Nobody wants their children to be worse off than they are. Lets start there.
freethinking
2.8 / 5 (9) Dec 23, 2009
Velanarris, I agree with you. In the US and Western Europe must of the telephone infrastructure is already build using copper and cable, many of the developing countries are skipping that going right to wireless. They are doing so because copper is so expensive, and as soon as you string it up, someone is taking it down to sell on the black market.

I'm not saying Africa needs to give gas stoves to everyone, but just to show how stupid and uncaring the AGW crowd really is.

What might be a good idea, is a device that changes dung to a gas to burn. This would create jobs, increase health and income, etc.

So the money spent on one AGW conferense/part for the rich and famous could have created how many of these generators?
MikeyK
1.8 / 5 (5) Dec 23, 2009
Who's convincing who here? If anything, requiring definitive proof of AGW would be a divorce from ID and other proofless creationist theories.
In insulting others make sure you're free of blame in that insult you hurl.

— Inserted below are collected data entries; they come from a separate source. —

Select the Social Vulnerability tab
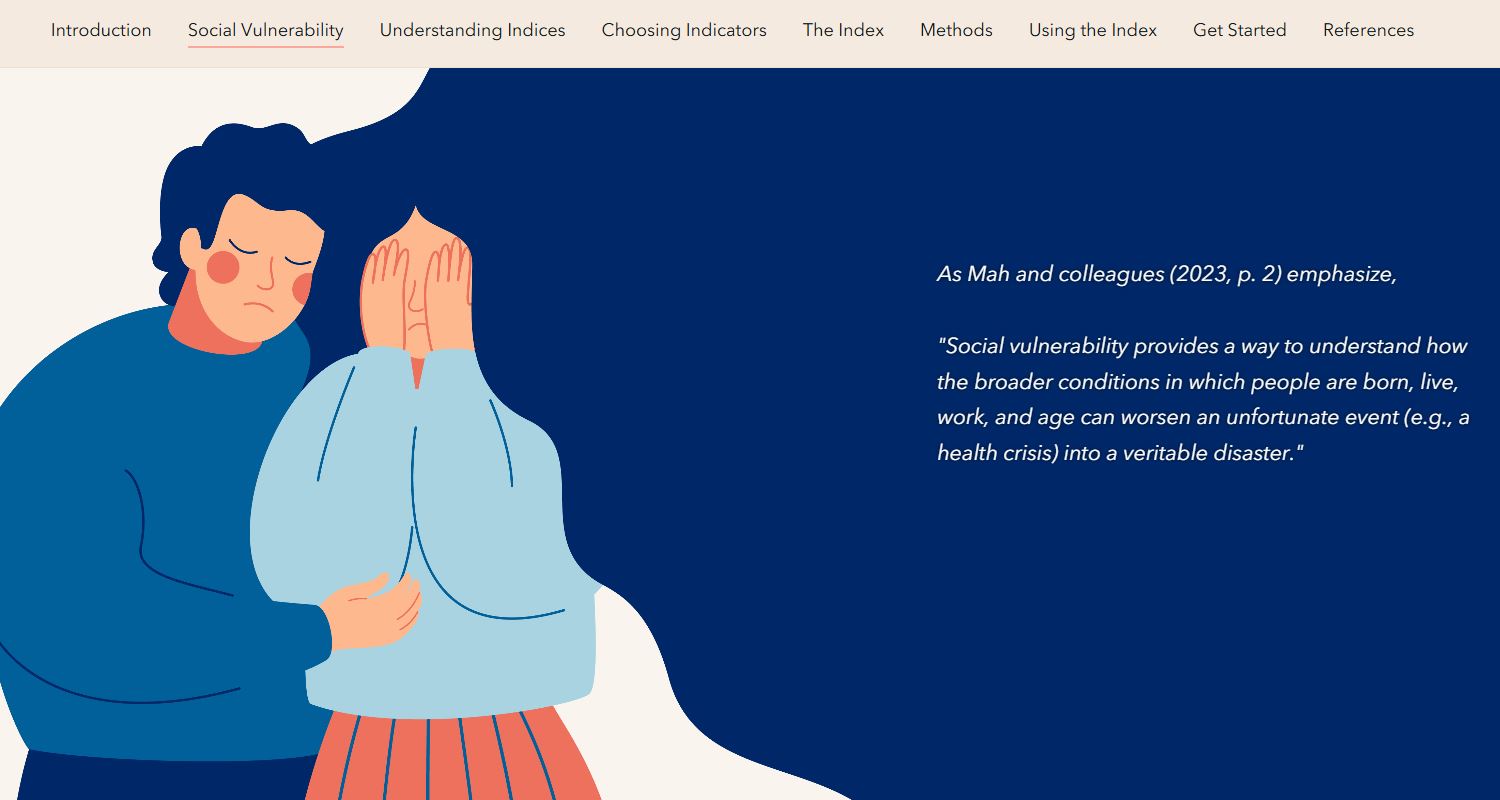The image size is (1500, 800). [x=265, y=30]
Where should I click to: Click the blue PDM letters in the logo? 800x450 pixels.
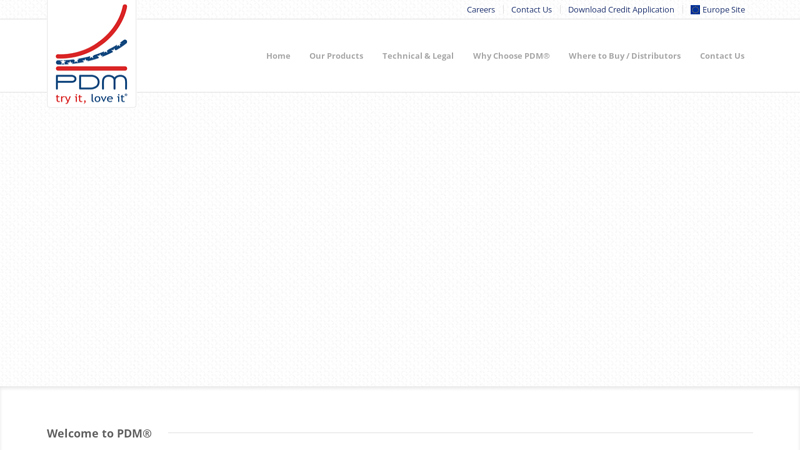pyautogui.click(x=91, y=81)
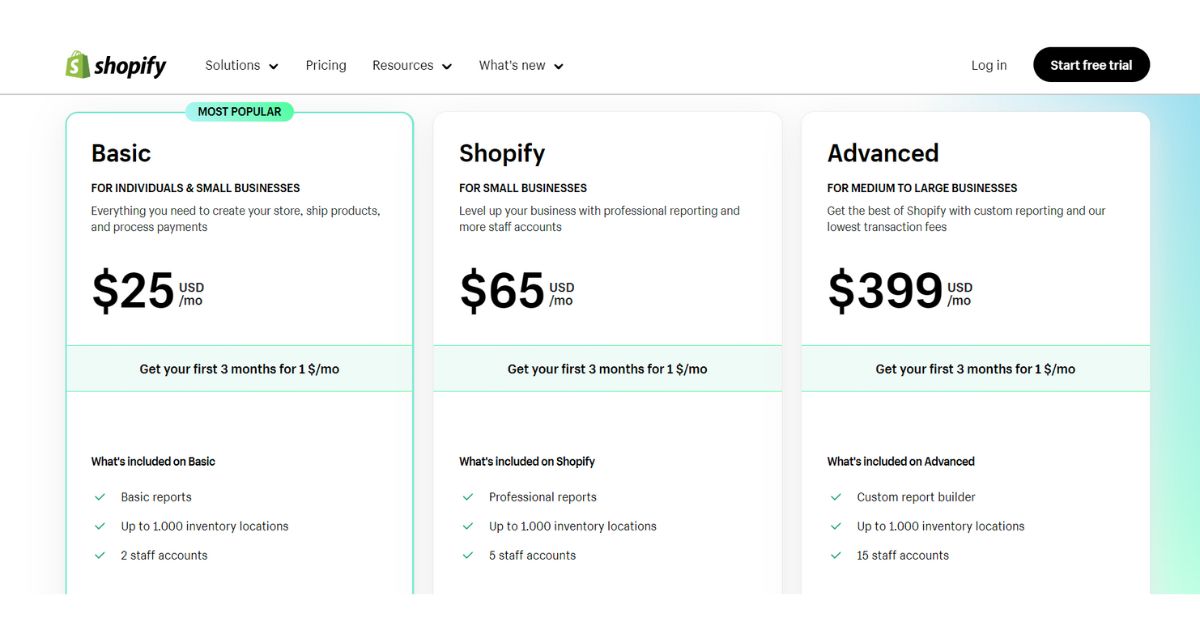Screen dimensions: 1200x628
Task: Click the checkmark beside 1.000 inventory locations on Basic
Action: click(100, 526)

No insults here, just facts.
Phelankell
3 / 5 (6) Dec 24, 2009
No insults here, just facts.
Well it is not a fact that skepticism in AGW denotes belief in ID or Flat Earth hypotheses.

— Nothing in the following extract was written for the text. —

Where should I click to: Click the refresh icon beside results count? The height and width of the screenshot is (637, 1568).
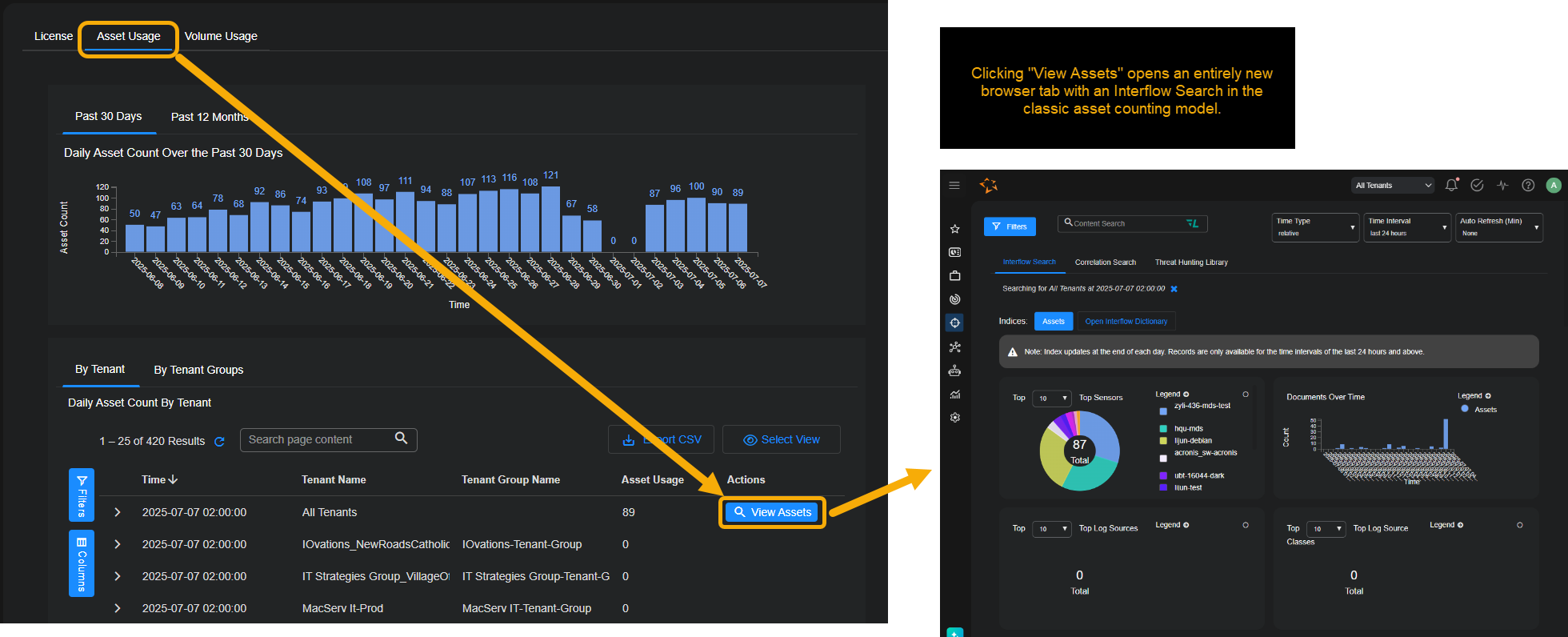(219, 442)
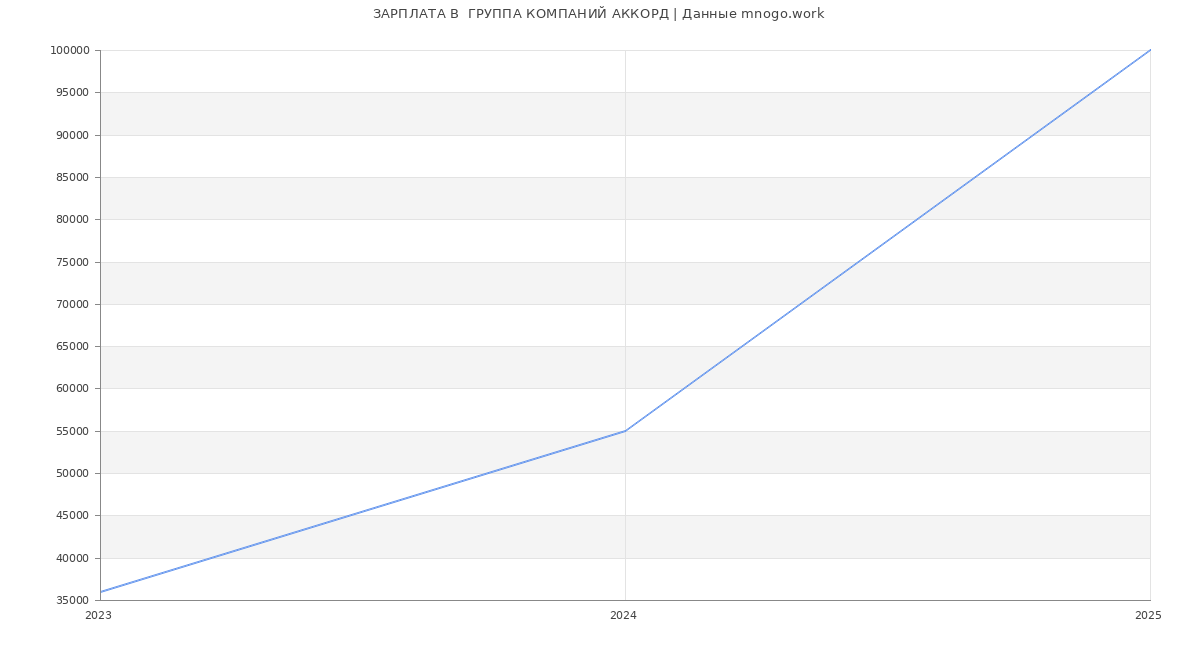Viewport: 1200px width, 650px height.
Task: Click the 75000 y-axis label
Action: pos(72,262)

On an aside, I'm sure I'm not the only one who's noticed the (potentially) ironic name of the Carbon Regulatory Offset Committee (CROC).
GrayMouser
3 / 5 (7) Dec 25, 2009
No insults here, just facts.

What about the fact that the greenhouse effect has nothing to do with glass, IR radiation, or grenhouse gases and was proved to be false in 1909 by Wood?
R. W. Wood, Note on the theory of the greenhouse, Philosophical Magazine 17, 319
(1909).

The experiment is so simple that it can be done for a science fair project by pr-high school students. It shows that the warming effect in the greenhouse is caused by blocking convective cooling (Wood compared glass to NaCl, which is transparent in the IR, and got the same temperatures.)
operator
3 / 5 (4) Dec 26, 2009
@ freethinking
"In the humanities it is just as bad if not worse. Show me one study from them that doesnt show conservatives or religious people as stupid, ignorant, hateful, or anything else that is negative. (Then if your interested research the research and you will see how bad it is)."

could that possibly be because stupid, ignorant, hatefull, an may i add bullying people generally find an easy channel for their vitriol through religion and being conservative.
Phelankell
2.3 / 5 (3) Dec 28, 2009
could that possibly be because stupid, ignorant, hatefull, an may i add bullying people generally find an easy channel for their vitriol through religion and being conservative.

They also find it within the confines of internet rantings on comment boards. Pot, Kettle, Black my friend.